Would you be surprised to learn that right-clicking a file and then selecting “delete” doesn’t actually delete the file physically? No, I’m not talking about sending it to the recycle bin.

When you execute the “delete” action on a file, your file manager only marks it as deleted. Internally, this means the filesystem finds the physical space on the surface of the hard disk (or the cells of an SSD), and marks down this section as available. For all intents and purposes, new data could potentially be allocated in this now available space, but it is not defined how long this available space will remain unmodified. Until the moment this space is actually utilised, the storage medium continues to keep old data around.

Once the file is marked as deleted, recovery is difficult or even impossible, depending on the state of the data. Typically, deleted data can be recovered if the storage is not in use for an extended period after the data is deleted. For example, suppose you delete a file, shut down immediately, and attempt recovery. In that case, you have a better chance of recovery than if you continue using the computer for one hour or one year after the file deletion.

The two most common methods for destruction of digital data are overwriting empty areas with random garbage and physically destroying the drive. With full-disk encryption, we can further optimise deletion by overwriting the encryption header and discarding the encryption key. Still, the principle is the same as overwriting the entire disk’s surface. This works because data encrypted with well-designed encryption algorithms appear to be completely random to anyone who doesn’t have the key to decrypt them.

“Aha! So data deletion does exist! Just overwrite empty areas with zeros!”. Close, but not quite.

What you are doing when overwriting data is merely copying data from one source to the storage medium. If you copy all zeros or random bits of data obtained from entropically secure sources, it doesn’t matter; the principle in question here is copy, not deletion.

But let’s go one level deeper. If you think about it, the data to delete exists in the storage medium, right? And how do you interface with this storage medium? Well, assuming this is a SATA flash drive: SATA doesn’t even have a “delete” command. For file manipulation, it has a “read” command, which, if you recall from above, merely copies the data from the storage cell into the physical SATA pins, so the operating system can access the requested information.
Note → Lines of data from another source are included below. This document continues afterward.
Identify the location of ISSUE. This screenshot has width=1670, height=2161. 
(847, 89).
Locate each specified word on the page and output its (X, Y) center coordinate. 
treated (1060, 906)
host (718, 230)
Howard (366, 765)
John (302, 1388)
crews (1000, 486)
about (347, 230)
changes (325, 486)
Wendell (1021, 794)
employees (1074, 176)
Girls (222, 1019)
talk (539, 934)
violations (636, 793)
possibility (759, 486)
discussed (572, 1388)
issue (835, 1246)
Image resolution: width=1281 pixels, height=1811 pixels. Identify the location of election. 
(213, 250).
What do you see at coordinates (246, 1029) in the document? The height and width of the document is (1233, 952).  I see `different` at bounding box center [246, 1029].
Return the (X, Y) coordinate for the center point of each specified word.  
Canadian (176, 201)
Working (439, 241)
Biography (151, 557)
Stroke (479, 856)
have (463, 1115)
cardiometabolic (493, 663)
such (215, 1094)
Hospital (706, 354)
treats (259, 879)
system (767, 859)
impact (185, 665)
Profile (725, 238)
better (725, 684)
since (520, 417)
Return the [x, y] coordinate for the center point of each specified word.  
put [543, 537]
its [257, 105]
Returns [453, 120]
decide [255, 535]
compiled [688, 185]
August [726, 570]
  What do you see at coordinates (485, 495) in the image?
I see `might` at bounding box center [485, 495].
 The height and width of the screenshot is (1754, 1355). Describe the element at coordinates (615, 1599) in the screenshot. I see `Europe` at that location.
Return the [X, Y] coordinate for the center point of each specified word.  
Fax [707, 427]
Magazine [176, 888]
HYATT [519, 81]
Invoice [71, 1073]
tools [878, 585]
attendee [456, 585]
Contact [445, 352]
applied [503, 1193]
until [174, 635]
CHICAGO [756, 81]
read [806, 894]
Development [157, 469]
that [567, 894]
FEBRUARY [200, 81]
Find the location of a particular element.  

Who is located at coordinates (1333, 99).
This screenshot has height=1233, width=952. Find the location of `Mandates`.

It also has a “write” command that operates in the opposite direction: reading from the pins and copying that to the storage cell.

The mechanism for SATA hard disks (mechanical, or spinning) is similar, although instead of “cells”, hard disks use sectors, but those are physical implementation details that don’t change the nature of deletion.

So for file deletion, this command only exists at the filesystem level. The filesystem is responsible for mapping out the physical layout of the disk and making it available to the OS in a logical way that is able to store data. When a file is deleted, the filesystem just “forgets” about it, and marks the place it used to reside in as unoccupied.

Because of the above, it is plausible for a SATA device to be made to transparently keep a copy of every single block, even when the operating system orders the disk to overwrite it with new data. The disk would keep the current state in its storage controller, presenting to the operating system exactly what it expects, but in the background it could very well be keeping a copy of every file operation, and not actually overwriting new blocks with data when instructed, but just allocating new blocks.

Conclusion

You cannot trust a digital system to:

Keep your information safe and secure, preventing copies.
Permanently delete any given piece of data.

That is why, among other reasons, sensitive pieces of data like recovery keys, cryptocurrency private keys, or signing keys are recommended to be kept offline, especially if you can write them down with pen and paper and store them in a safe deposit box, or are handled by dedicated hardware encryption devices that cost thousands of dollars.